■ What to work on ■
Reproduce every row below word for word, changing nothing.

(Records excerpted from a collection)

** begin **

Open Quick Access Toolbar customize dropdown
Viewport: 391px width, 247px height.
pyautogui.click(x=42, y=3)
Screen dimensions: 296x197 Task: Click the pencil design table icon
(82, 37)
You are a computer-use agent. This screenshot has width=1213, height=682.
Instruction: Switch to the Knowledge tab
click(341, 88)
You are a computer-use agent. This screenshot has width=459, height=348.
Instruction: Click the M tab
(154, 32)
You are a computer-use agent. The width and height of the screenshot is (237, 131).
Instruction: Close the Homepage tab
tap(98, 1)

** end **

■ Expected output ■
Open Quick Access Toolbar customize dropdown
Viewport: 391px width, 247px height.
pyautogui.click(x=42, y=3)
Screen dimensions: 296x197 Task: Click the pencil design table icon
(82, 37)
You are a computer-use agent. This screenshot has width=1213, height=682.
Instruction: Switch to the Knowledge tab
click(341, 88)
You are a computer-use agent. This screenshot has width=459, height=348.
Instruction: Click the M tab
(154, 32)
You are a computer-use agent. The width and height of the screenshot is (237, 131).
Instruction: Close the Homepage tab
tap(98, 1)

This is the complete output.